In the records below, find the line containing "Cancel the connection changes" and print it and every line after it exactly, through the end. Skip pictures.

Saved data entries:
○ ○ ○ ○ ○
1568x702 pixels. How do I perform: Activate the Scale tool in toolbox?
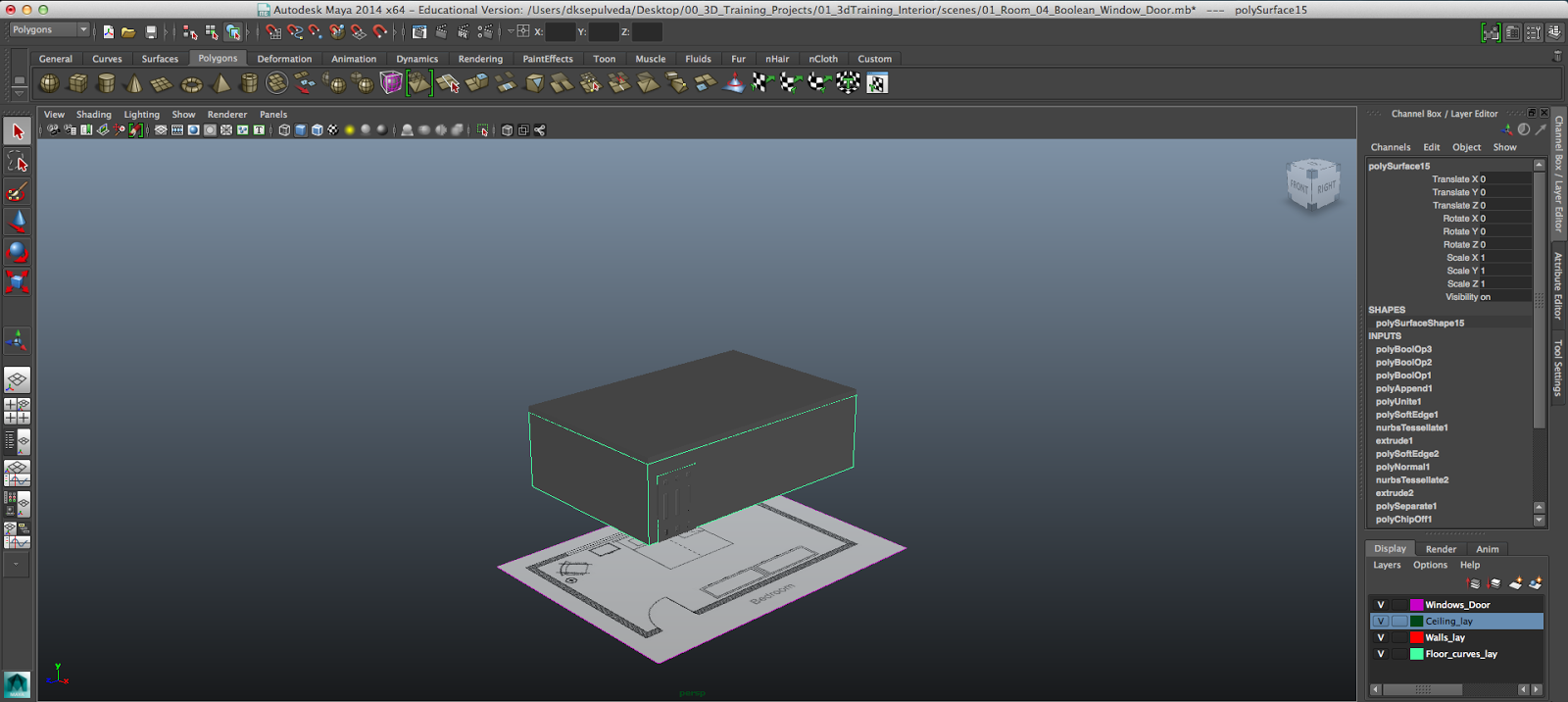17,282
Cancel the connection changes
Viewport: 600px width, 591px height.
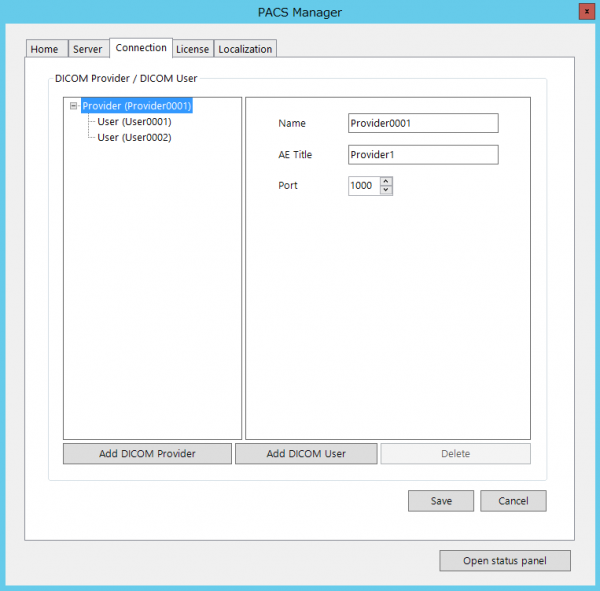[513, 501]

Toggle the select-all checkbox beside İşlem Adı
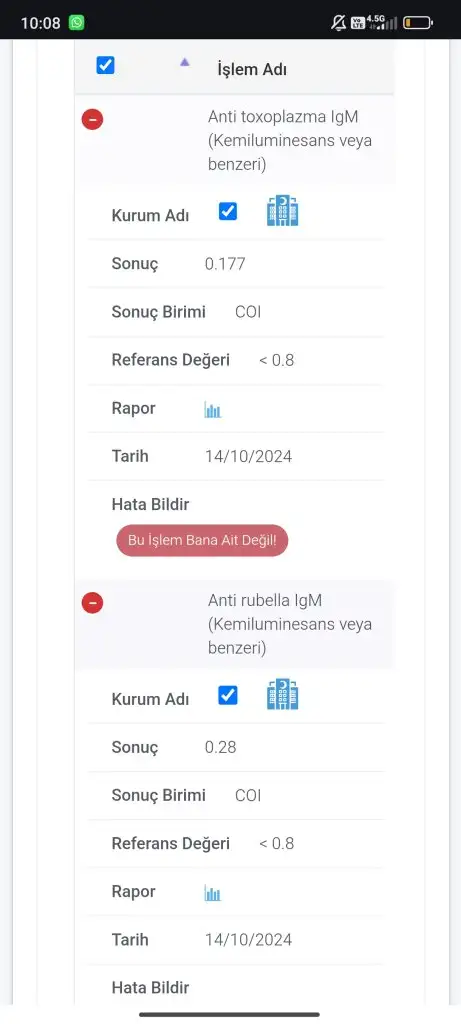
○ ○ ○ ○ ○
§ RESULT FOR THIS TASK
Cancel the connection changes
Viewport: 600px width, 591px height.
[513, 501]

Toggle the select-all checkbox beside İşlem Adı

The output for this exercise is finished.